When you pump $20 into your tank, you're not just paying for gas. Four main drivers influence the price at the pump. The cost of crude oil on the national and international markets, refining costs and shipping account for roughly 87 percent of the price. The rest comes courtesy of state and federal taxes.
The all-state average retail gas price in Oct. 2013 was $3.34 per gallon. The vast majority -- 71 percent -- of that price is down comes from the cost of crude oil. This fluctuates over time and across different regions. Refining costs and profits make up five percent of the price, and distribution, marketing and retail costs account for 11 percent. The remaining 13 percent represents gas taxes. Both federal and state governments levy excise taxes on gas.
The 2013 national average state gas tax is 23.47 percent per gallon of gasoline, and 24 percent per gallon of diesel. However, where you live determines how much you pay at the pump. State gas taxes are decidedly volatile. Based on 2013 figures, drivers can expect to pay over 40 cents per gallon more in New York, the highest rate state, than in Alaska, which has the lowest rate. For the average American driver, that's a difference of up to $240 per year in state gas tax alone.
Gas stations also pay an excise tax to the federal government. In 2013, the federal tax rate stood at 18.4 cents per gallon, or 24.4 cents per gallon for diesel -- a figure that has remained unchanged since 1993. Depending on its location, the station may bear additional taxes, such as state sales tax, cleaner fuel and other environmental charges, storage tank fees and other taxes.

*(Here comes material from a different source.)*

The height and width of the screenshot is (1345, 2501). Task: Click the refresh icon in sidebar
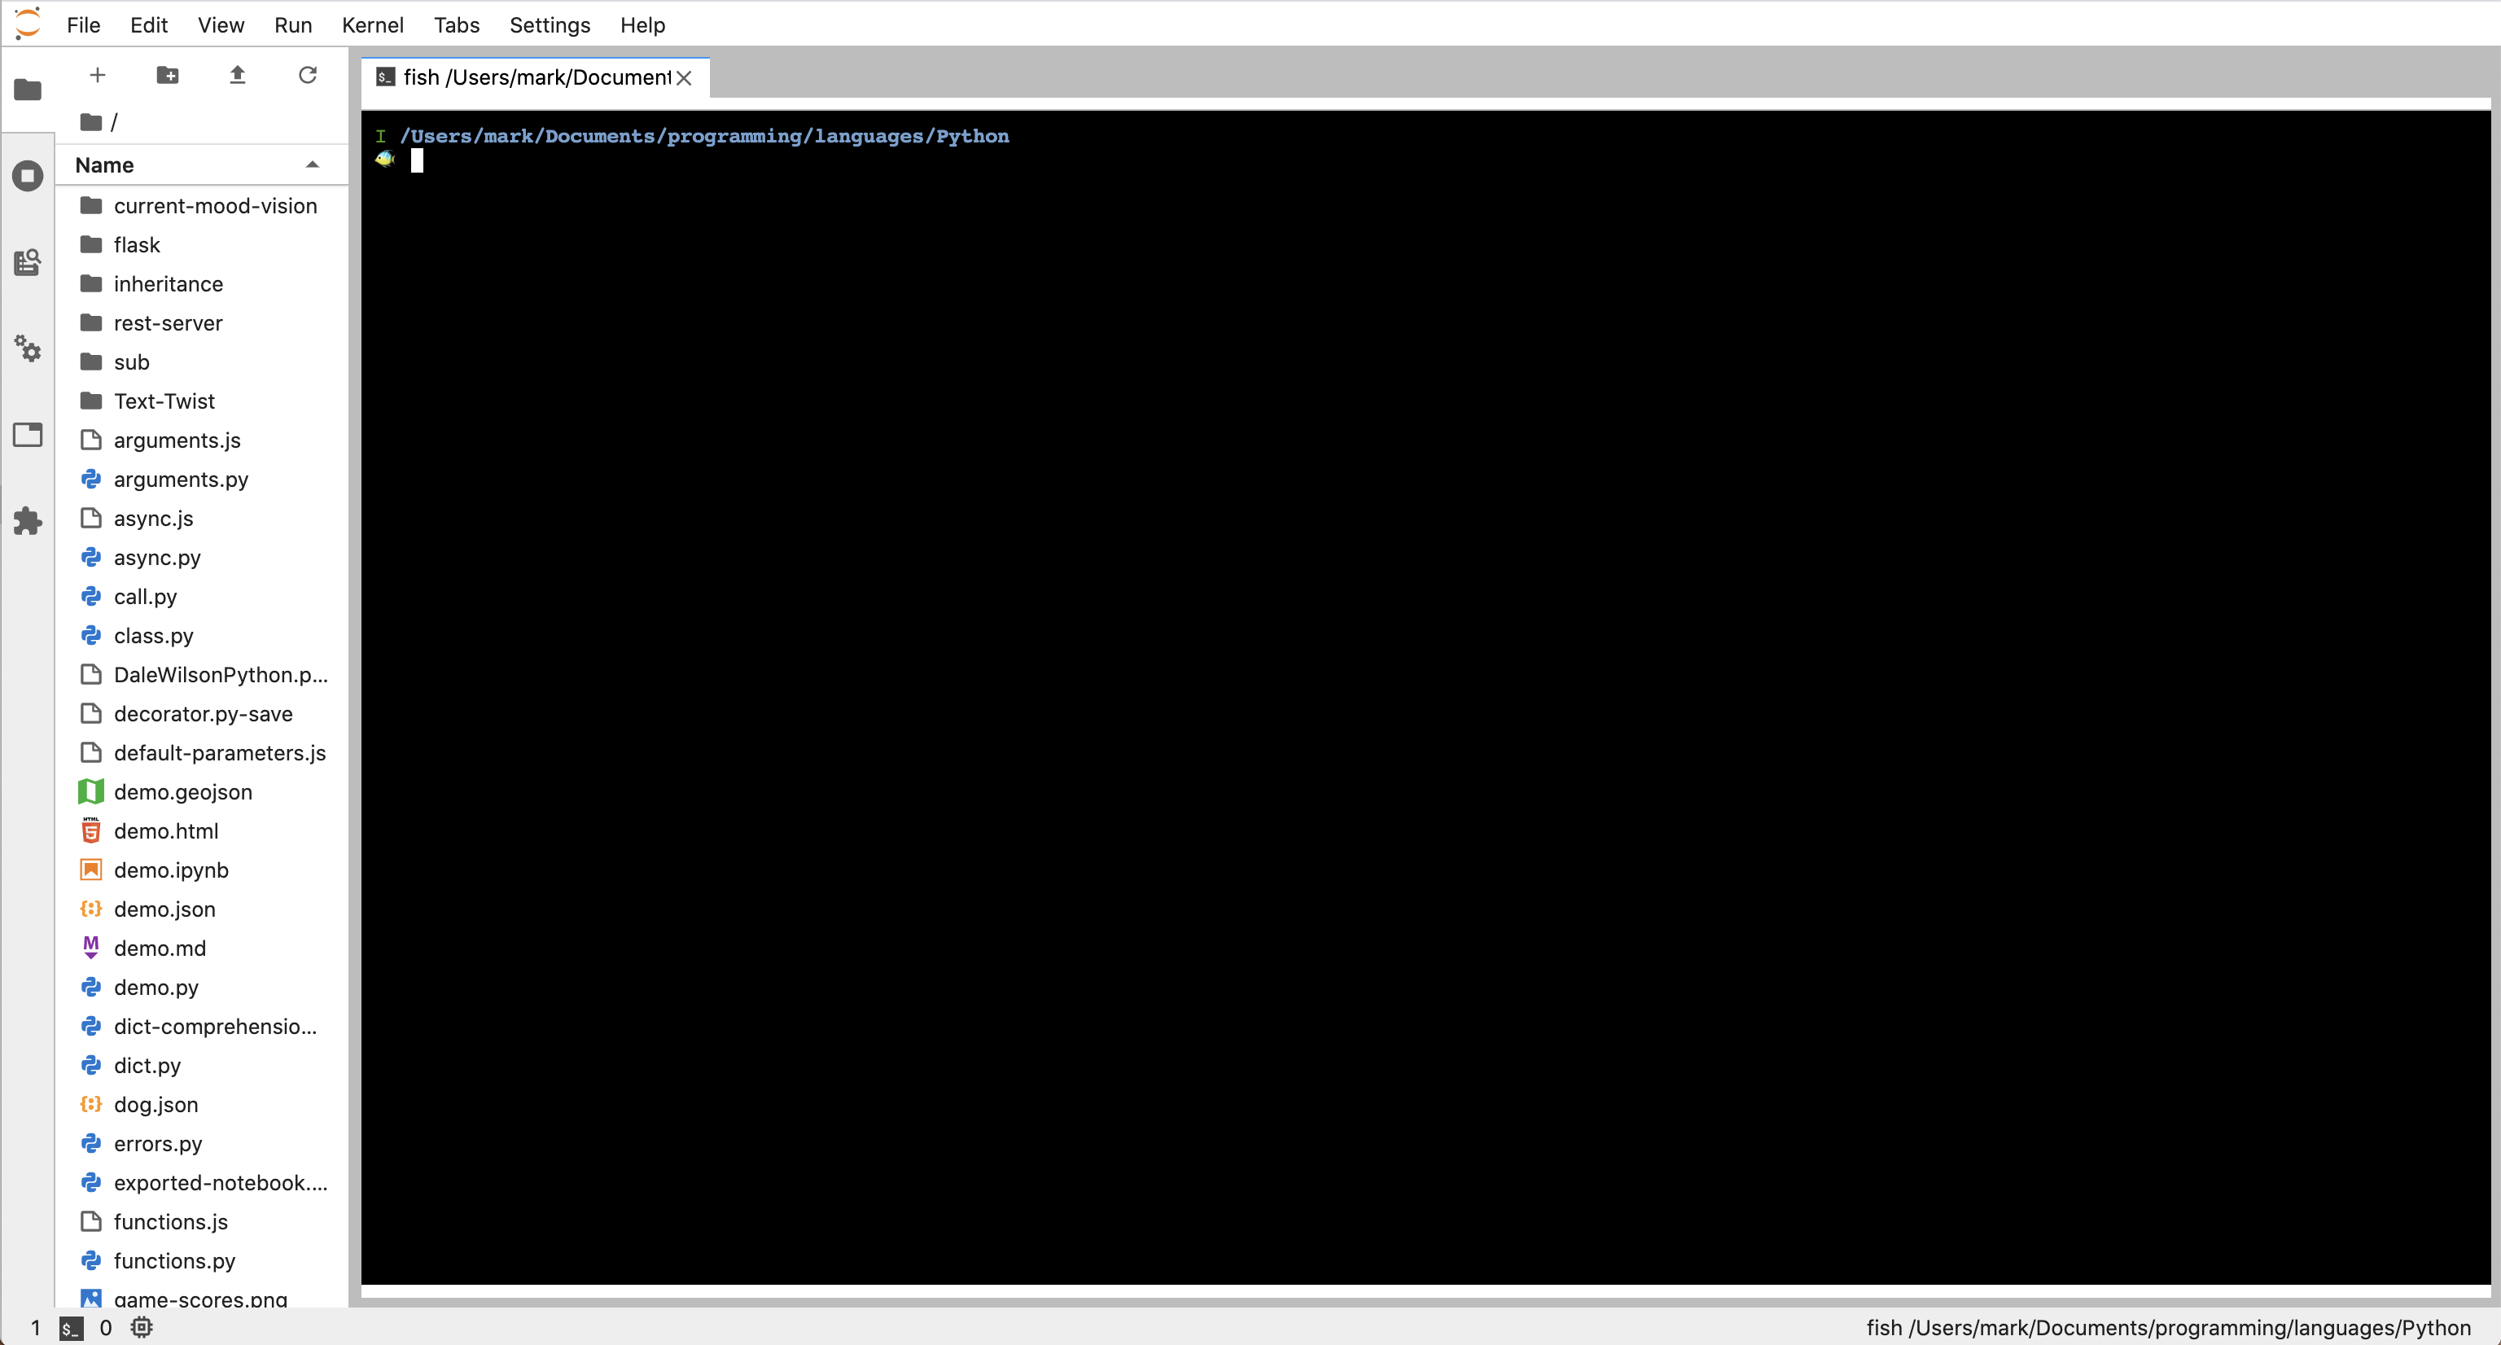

Arizona state taxes are among the lowest in the country. At the time of publication, those purchasing gas in Arizona pay 19 cents per gallon. Add that to the 18.4 cent federal tax, and you're paying 37.4 cents per gallon in tax. Of course, the figures don't look like that at the gas station. Station owners set an overall price that includes the tax rate. Assuming a hypothetical gas price of $3.34 per gallon, $0.184 goes to federal taxes and $0.19 to state taxes. This leaves $2.96 as the raw price of the gas. For every $10 of gas you pump, $1.12 goes to the government -- more than 11 percent of the price.